1. You can remove the oil filter without a filter wrench, just use a large enough pair of channel lock pliers to loosen it* and then remove by hand.



* It does not matter if the filter gets damaged since you are replacing it.


2. You can replace the oil filter without a filter wrench, as per the Nissan Versa (C11) Service Manual (page MA-13):

"Screw oil filter manually until it touches the installation surface, then tighten it by 2/3 turn."

Otherwise torque the oil filter to 17.7 N·m (13 ft-lb)


3. You do not need to remove the plastic splash guard to get to the oil filter (though it does make it easier). Just place a large rag or a bunch of paper towels directly under the filter to catch the oil that comes out of the filter when you remove it.


4. Torque the oil drain plug to 34.3 N·m (25 ft-lb)*

* Ironically the Nissan Versa (C11) Service Manual does not list this in their oil change section but it can be found on page EM-24.


5. Always use the correct oil viscosity your engine was designed for. For the Nissan Versa (C11) use 5W-30.* As per the Nissan Versa (C11) Service Manual (page MA-12):

"SAE 5W-30 viscosity oil is preferred for all temperatures. SAE 10W-30 and 10W-40 viscosity oil may be used if the ambient temperature is above −18°C (0°F)."
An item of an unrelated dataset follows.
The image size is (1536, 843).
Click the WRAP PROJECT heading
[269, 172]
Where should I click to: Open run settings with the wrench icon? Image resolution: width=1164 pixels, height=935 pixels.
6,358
"Use of 5W-30 viscosity oil will increase fuel economy."

* Using thicker oil to "quiet" a noisy engine is an urban legend that can cause engine damage.


6. Only use Nissan recommended API graded oil or newer, as per the Nissan Versa (C11) Service Manual (page MA-11)

"Recommended Fluids: API grade SH, SJ, SL or SM, Energy Conserving" *



* You can use newer API ratings such as SN, which will be backwards compatible and the newer ratings always meet higher standards.